-- GOAL OF THE EXERCISE --
Pictures must be left out. Print the lines from the beginning of the material through the line holding "You are a computer-use", exactly and nothing else.

-- SUPPLIED ENTRIES --
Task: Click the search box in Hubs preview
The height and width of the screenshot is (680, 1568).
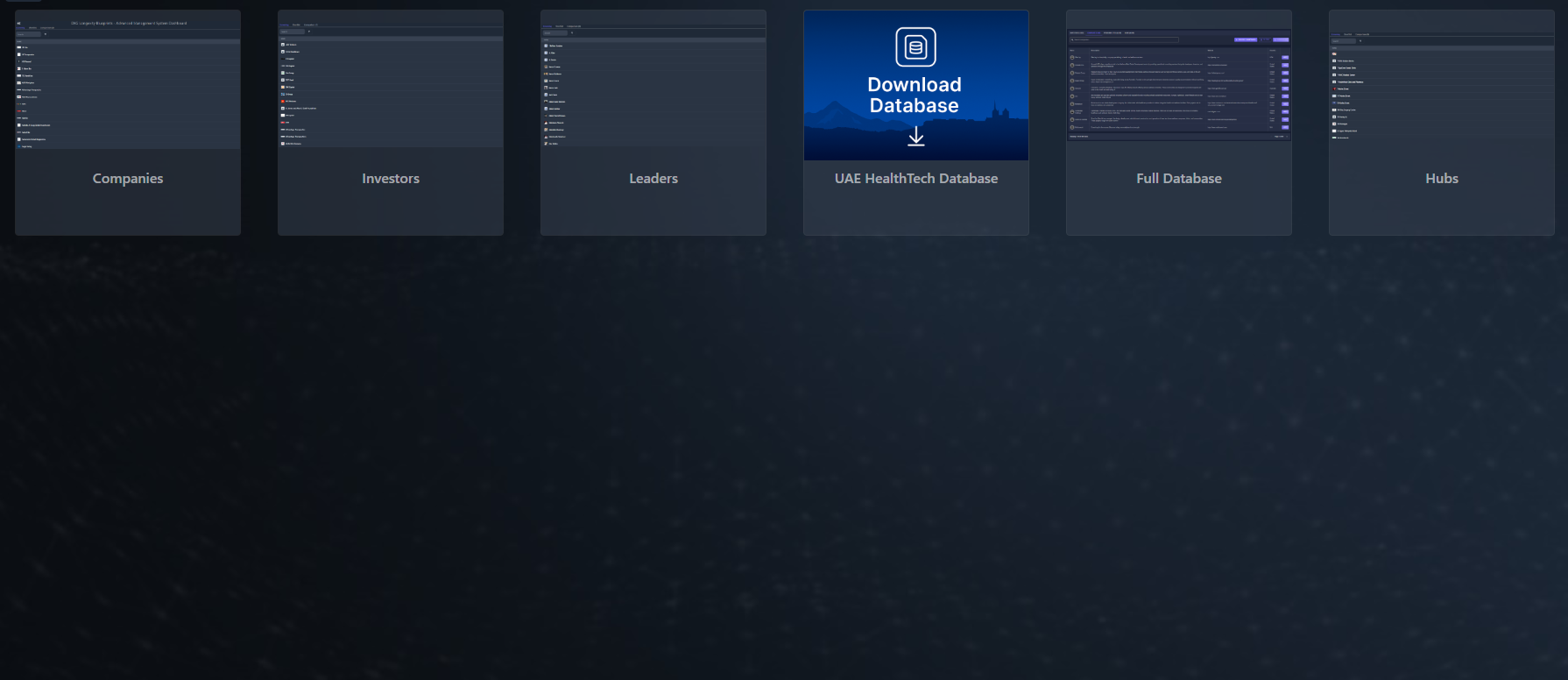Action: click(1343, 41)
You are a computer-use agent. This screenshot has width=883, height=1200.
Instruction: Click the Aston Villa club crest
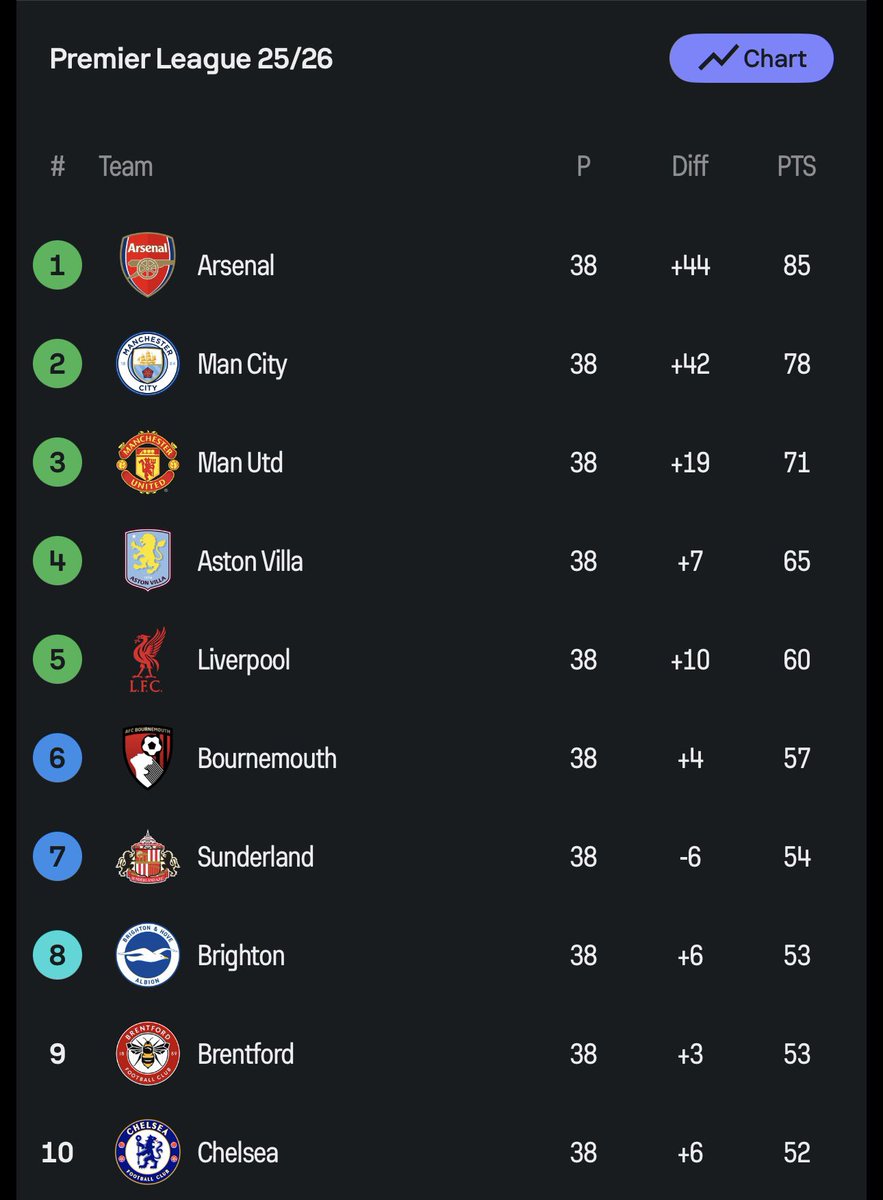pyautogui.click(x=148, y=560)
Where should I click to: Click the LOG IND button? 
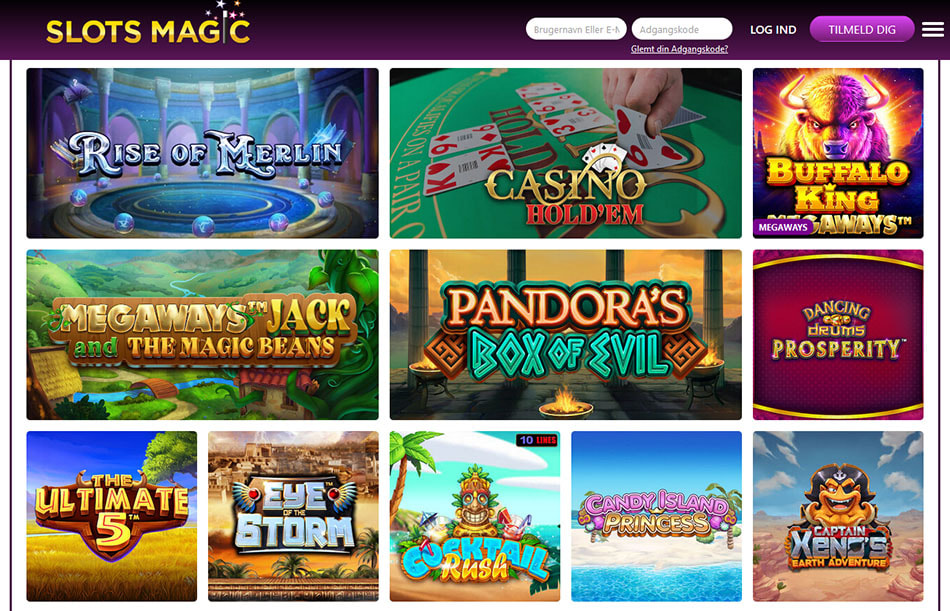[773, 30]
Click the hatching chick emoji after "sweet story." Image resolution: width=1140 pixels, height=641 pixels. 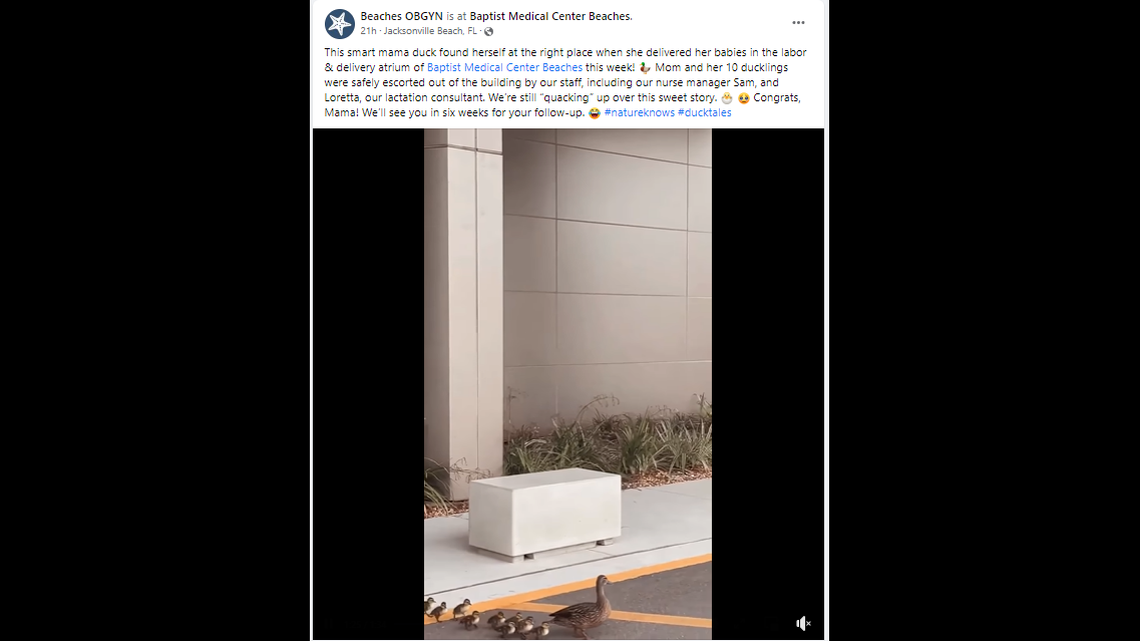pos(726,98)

-- ANSWER TO THE PROBLEM --
Task: Click the search box in Hubs preview
The height and width of the screenshot is (680, 1568).
Action: click(1343, 41)
You are a computer-use agent. This screenshot has width=883, height=1200.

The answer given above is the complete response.